(BLOC DE TEXTE):
Autre facteur en sa faveur : la menace présidentielle de Marine Le Pen pourrait ne pas se répéter lors du vote législatif alors que l'extrême-droite semble devoir être divisée entre le Rassemblement national et le camp de l'autoritaire Eric Zemmour.

"Je pense que Emmanuel Macron s'en sortira relativement bien aux élections de juin," indique à euronews, Douglas Webber, professeur émérite à l'INSEAD (Institut européen d'administration des affaires), "même s'il ne fera pas aussi bien ou ne gagnera pas de manière aussi décisive que la dernière fois," poursuit-il, "car la dernière fois, il était nouveau, il n'avait pas à se présenter sur son bilan."

"Pour construire une majorité à l'Assemblée, il devra probablement chercher le soutien d'autres partis et il pourrait trouver suffisamment de députés pour le soutenir parmi la droite traditionnelle et la gauche plus modérée, ainsi qu'auprès des élus du Parti socialiste et surtout, des Républicains," précise-t-il.

2. Emmanuel Macron pourrait être confronté à un retour de flamme malgré sa victoire

Emmanuel Macron a remporté la présidentielle en partie grâce à des voix supplémentaires qui lui ont été "prêtées" pour barrer la route à Marine Le Pen malgré une certaine défiance à l'égard du "front républicain" qui s'était uni pour rejeter son père il y a 20 ans.

(CONSIGNES):
- 1) D'après l'extrait sur Emmanuel Macron, quel titre Douglas Webber porte-t-il à l'INSEAD ?
- 2) Relevez toutes les personnes désignées par leur nom dans l'extrait sur Emmanuel Macron.
- 3) Rédigez la suite de l'extrait sur Emmanuel Macron après sa dernière phrase.
Les entrées n'ont aucun rôle ici.

(DONNÉES FOURNIES):
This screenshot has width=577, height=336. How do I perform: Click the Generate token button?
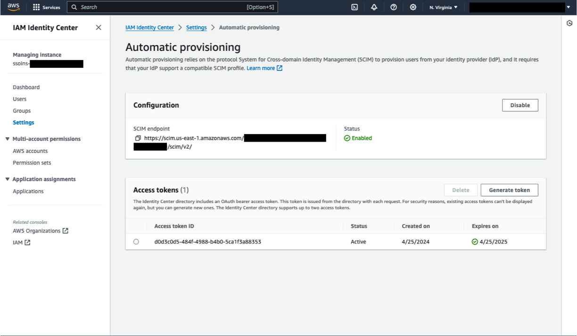[509, 190]
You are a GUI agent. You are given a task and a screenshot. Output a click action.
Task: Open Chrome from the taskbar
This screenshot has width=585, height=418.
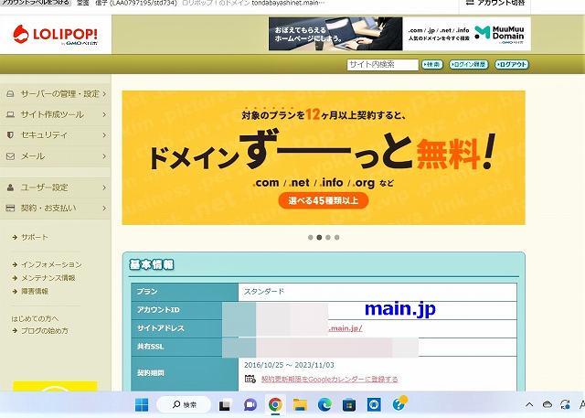click(x=274, y=404)
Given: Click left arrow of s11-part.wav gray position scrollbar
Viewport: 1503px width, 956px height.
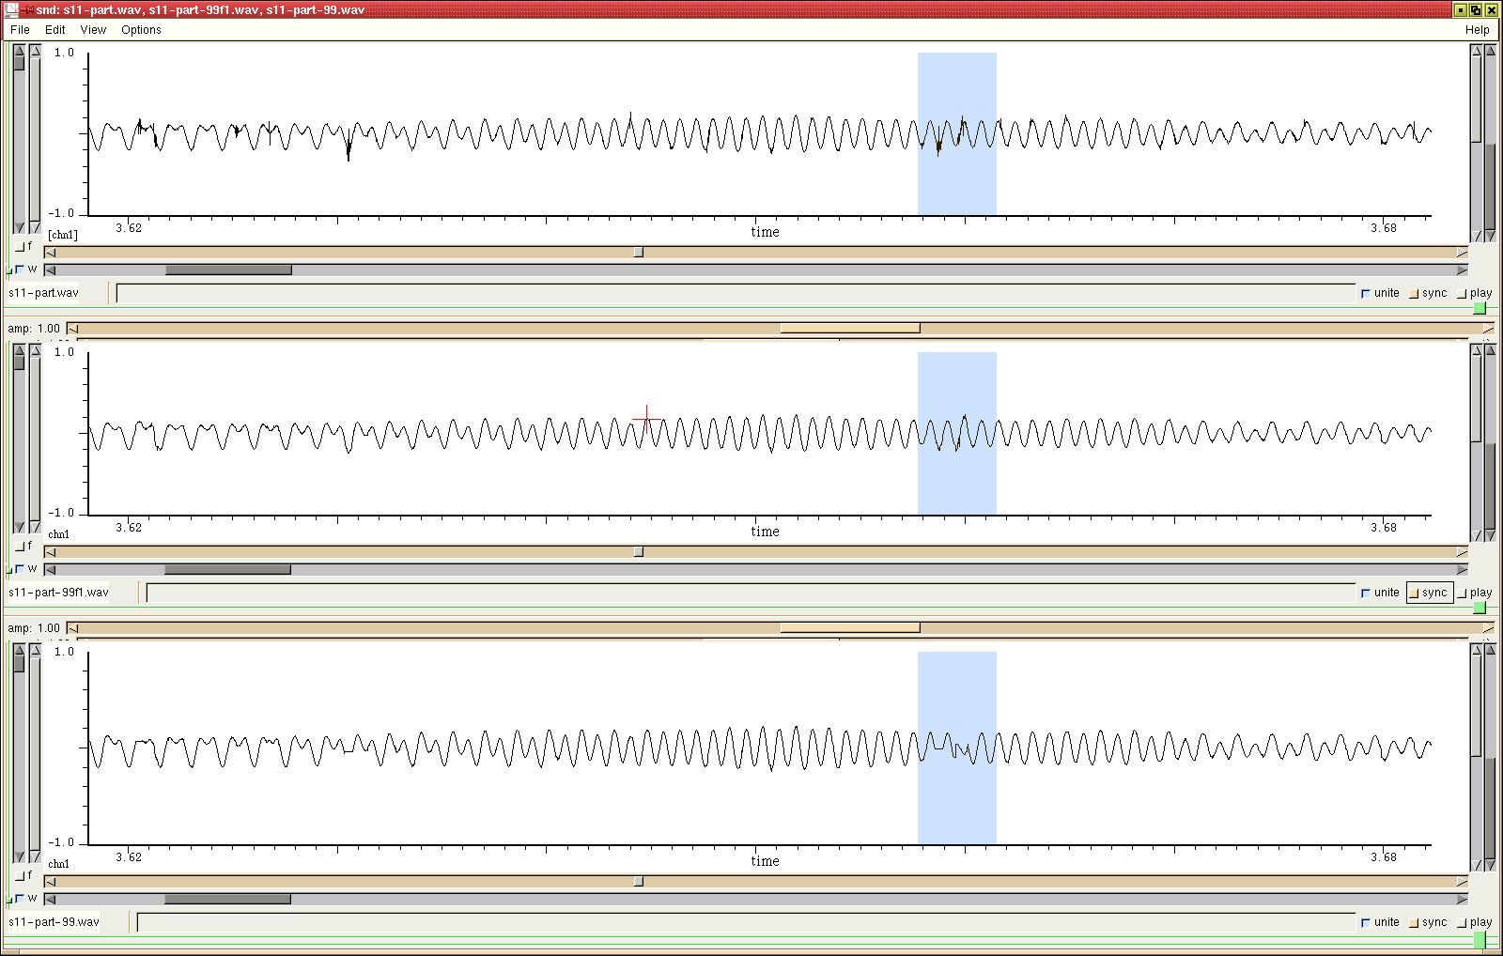Looking at the screenshot, I should click(x=50, y=270).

(RÉPONSES PAR CONSIGNE):
- 1) Il y est professeur émérite.

- 2) Marine Le Pen, Eric Zemmour, Emmanuel Macron, Douglas Webber

- 3)
De nombreux sympathisants de gauche, qu'ils aient voté à contrecœur ou non pour Emmanuel Macron dimanche, ont peut-être encore plus de ressentiment envers l'homme de l'Élysée alors qu'il s'installe pour un second mandat.

Le premier tour de l'élection présidentielle a confirmé l'existence de trois blocs nouvellement ancrés dans le nouveau paysage politique français : les centristes pro-européens du président sortant, l'insurrection nationaliste de Marine Le Pen et la gauche dure de Jean-Luc Mélenchon.

Dans l'ensemble, chacun d'entre eux bénéficie du soutien d'environ un tiers de l'opinion publique. La "gauche" et les "nationalistes" n'ont pas grand-chose en commun si ce n'est une hostilité envers le président, son mouvement et "l'establishment". L'opposition des deux tiers des électeurs devrait ainsi compliquer la gouvernance.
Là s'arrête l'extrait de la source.